Here’s how Arkansas state politics really works: a disconnected majority often matters far less than a passionate few.

Certainly, the majority matters – particularly on Election Day. That’s when 1.1 million out of 3 million Arkansans went to the polls in November and cared deeply about who won the presidential race but not always some of the other races, including state legislative ones.

Once the campaigning ends and governing begins, Arkansas state politics becomes more about very concerned groups – “stakeholders,” they are called – who know those legislators well and lobby them on their particular issues. Hang around the Capitol when the Legislature is in session, and you’ll see 135 legislators and a governor being influenced by a relatively small number of lobbyists attending committee meetings and really paying attention on behalf of their groups – those groups usually being composed of ordinary Arkansans with legitimate concerns, so there’s nothing inherently wrong with this. Their arguments often will carry the day.

And that leads us to guns at Razorback games.

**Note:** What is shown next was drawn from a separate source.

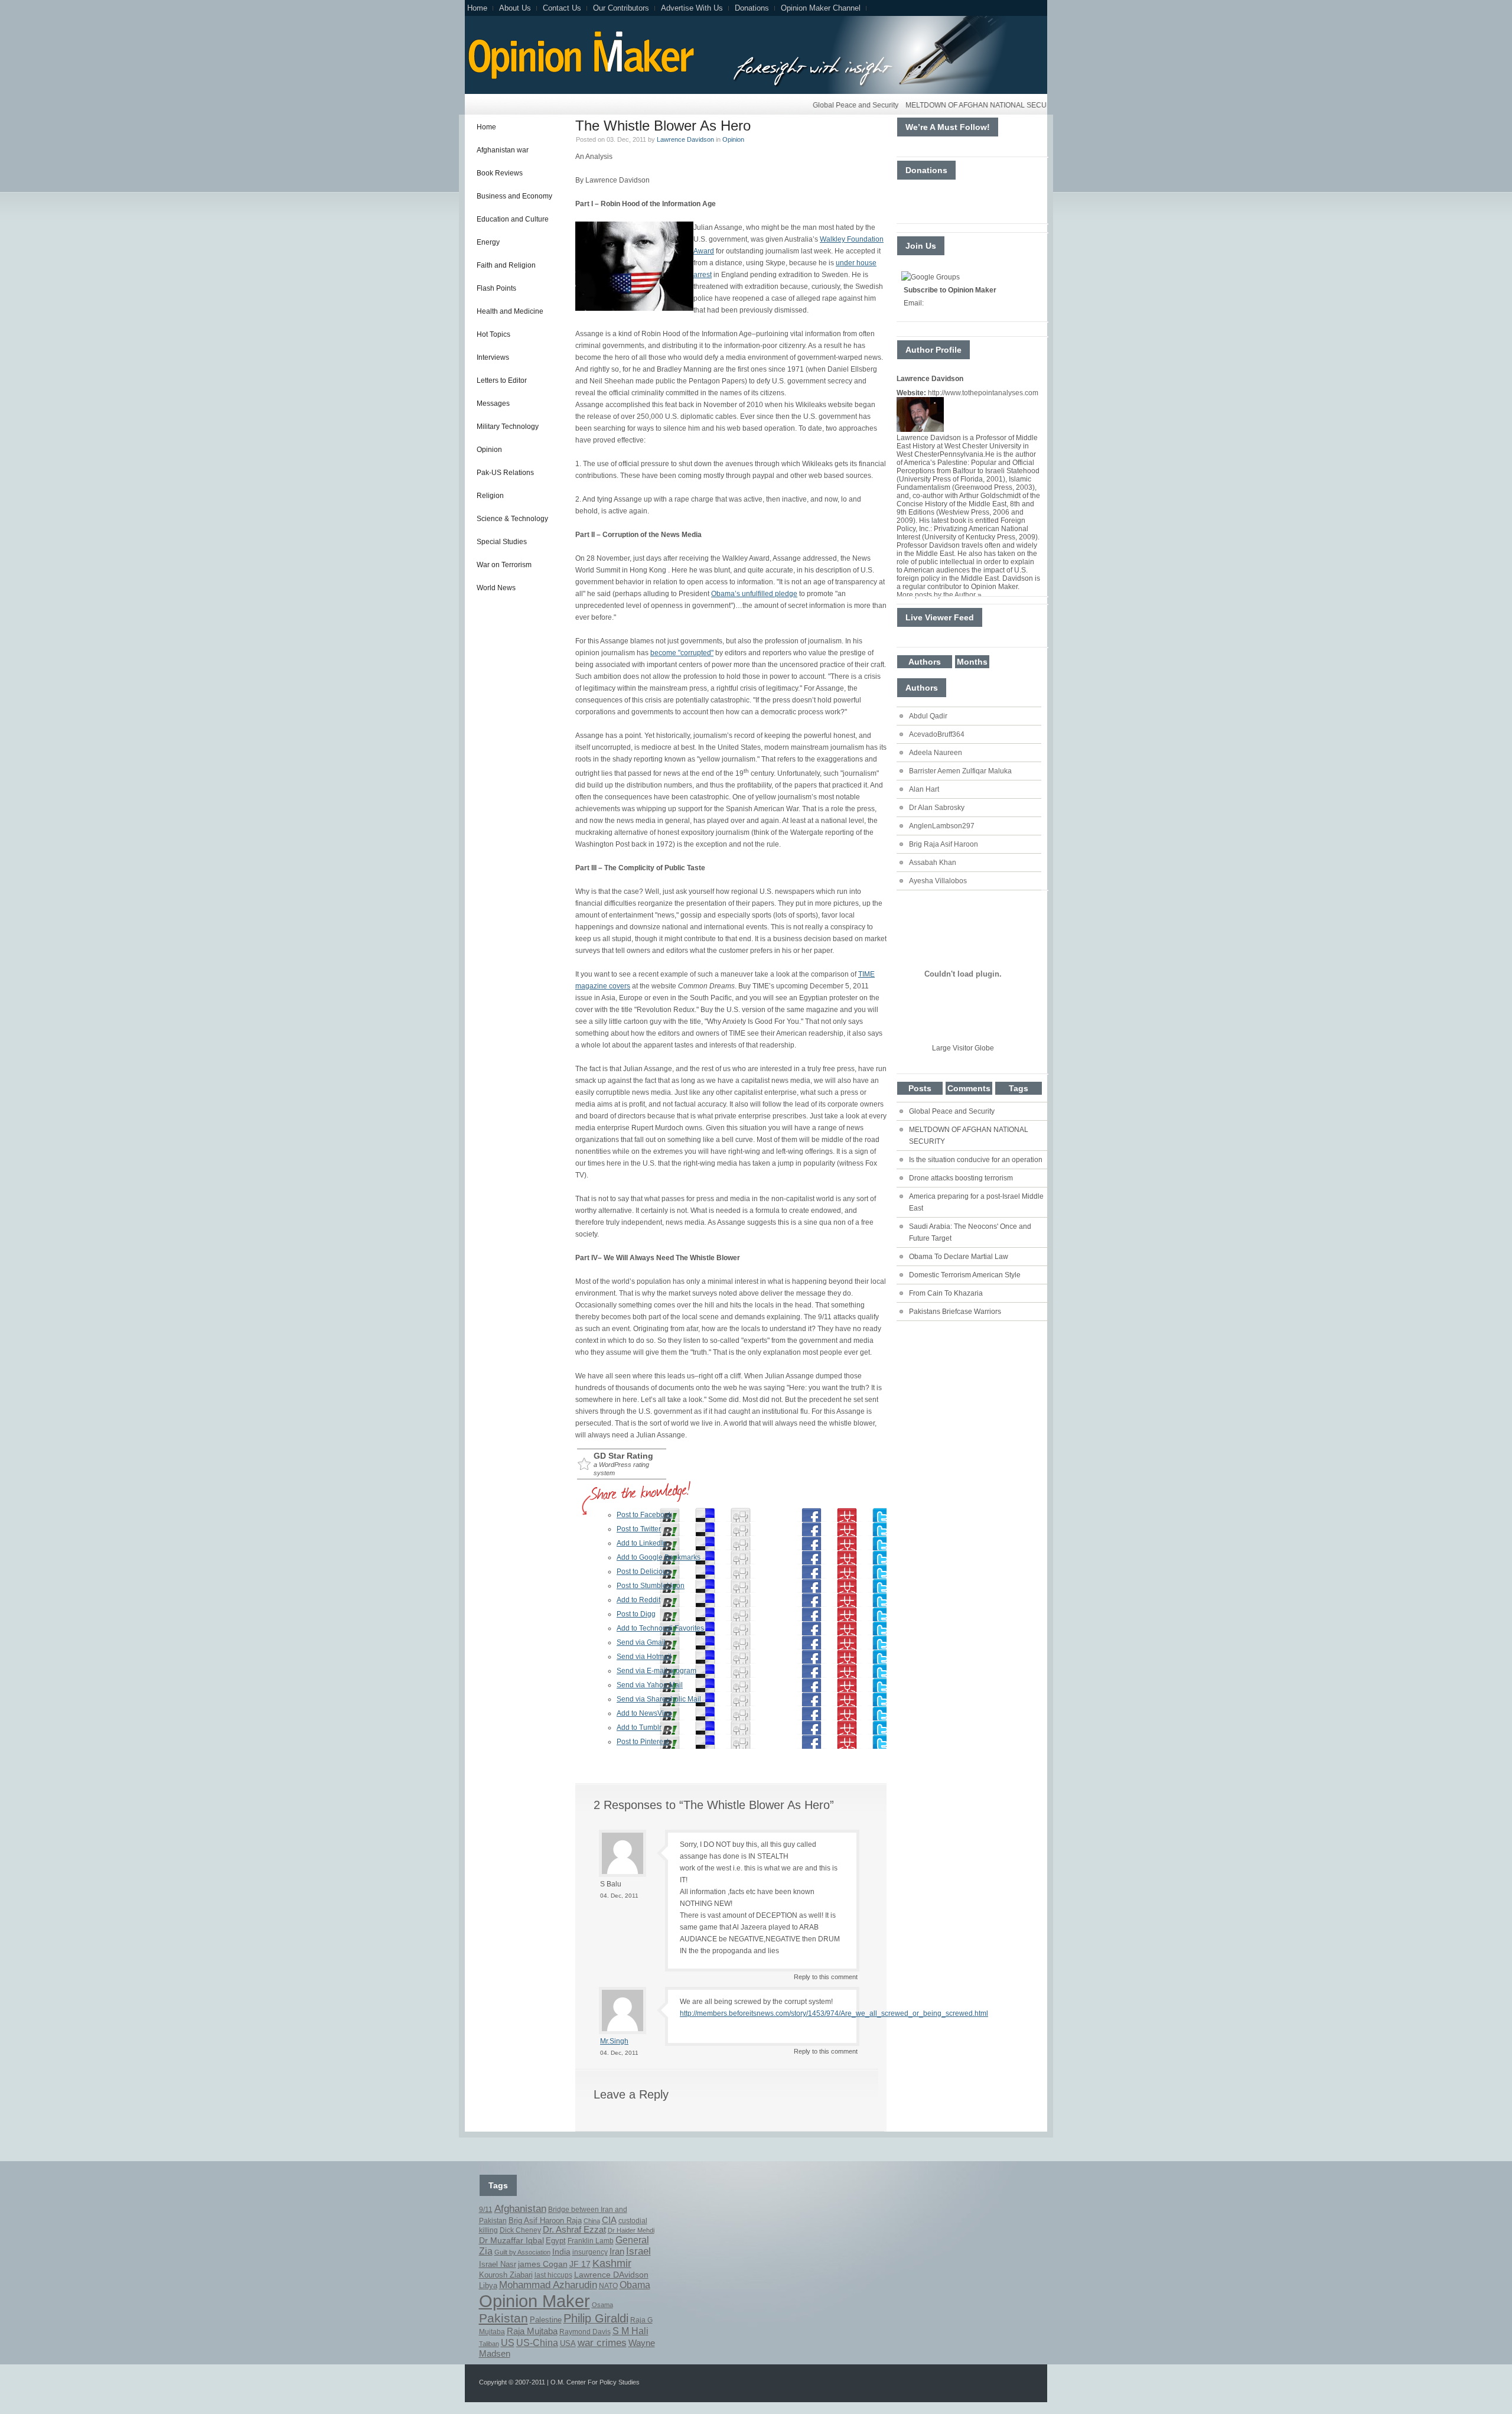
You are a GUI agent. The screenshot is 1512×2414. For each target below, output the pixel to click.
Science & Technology (512, 519)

It all started when Rep. Charlie Collins, R-Fayetteville, introduced a bill that would have allowed college faculty and staff with a concealed carry permit to carry guns on campus. His logic was that they could deter crazed killers from targeting the campuses and, if necessary, shoot those killers if the campus police took too long to arrive. The bill was strongly opposed by the colleges and universities and by a small band of red-shirt-wearing moms, but it passed the House easily and was amended in the Senate when Gov. Asa Hutchinson and some senators decided it needed a training requirement of 16 hours.

That’s when Arkansas’ most powerful group of passionate true believers, the National Rifle Association, stepped in. Arkansas is a pro-gun state anyway and so are all Republican legislators and many Democrats, but many NRA members believe Second Amendment rights are basically absolute, and they’ll base their votes entirely on that issue.

In other words, they’re passionate, which matters a lot. The political reality is that while each House member represents 30,000 constituents and each senator represents 86,000, what they’re most worried about are their party primary voters: 3,000-6,000 in the House and 10,000-14,000 in the Senate. Many legislators desperately want an A rating from the NRA because anything less might draw a primary opponent or cost them hundreds of votes – enough to make the difference.

As a result, the final bill, passed into law, went much farther than the original. In fact, it allowed anyone age 21 with a concealed carry permit and eight additional hours of training to carry a gun not just on college campuses but almost anywhere, including the State Capitol and Arkansas Razorbacks football games.

I haven’t seen a poll about that, but I suspect the majority of Arkansans are pro-gun but would be uncomfortable with that mixture of 70,000 people, youth, alcohol, frustration and firearms. But what the polls say about a particular issue often means little, anyway. What matters is not if a large majority of voters disinterestedly share an opinion. What matters are who cares, how much, and what they’ll do about it. Gun rights supporters care a lot, and they vote.

The story moved into the sports section and made national news. On Tuesday, the Southeastern Conference joined the conversation, saying the new law might negatively affect the Razorbacks with recruiting, officiating and, ominously, “scheduling.” When that happened, opinions across the state became less disinterested.

Legislators were then in a no-win situation between guns and the Hogs. A bill was written that would exempt sports stadiums along with the University of Arkansas for Medical Sciences and the Arkansas State Hospital, an inpatient psychiatric facility. That bill passed the Senate and then, on Thursday, the House despite the NRA’s objections, but legislators know their votes will be remembered.

Even a passionate few, or a passionate many in the NRA’s case, don’t get everything they want. Still, the general rule remains: On any particular issue, a passionate minority will have far greater influence than a disconnected majority, and legislators will continue to listen to those who are speaking.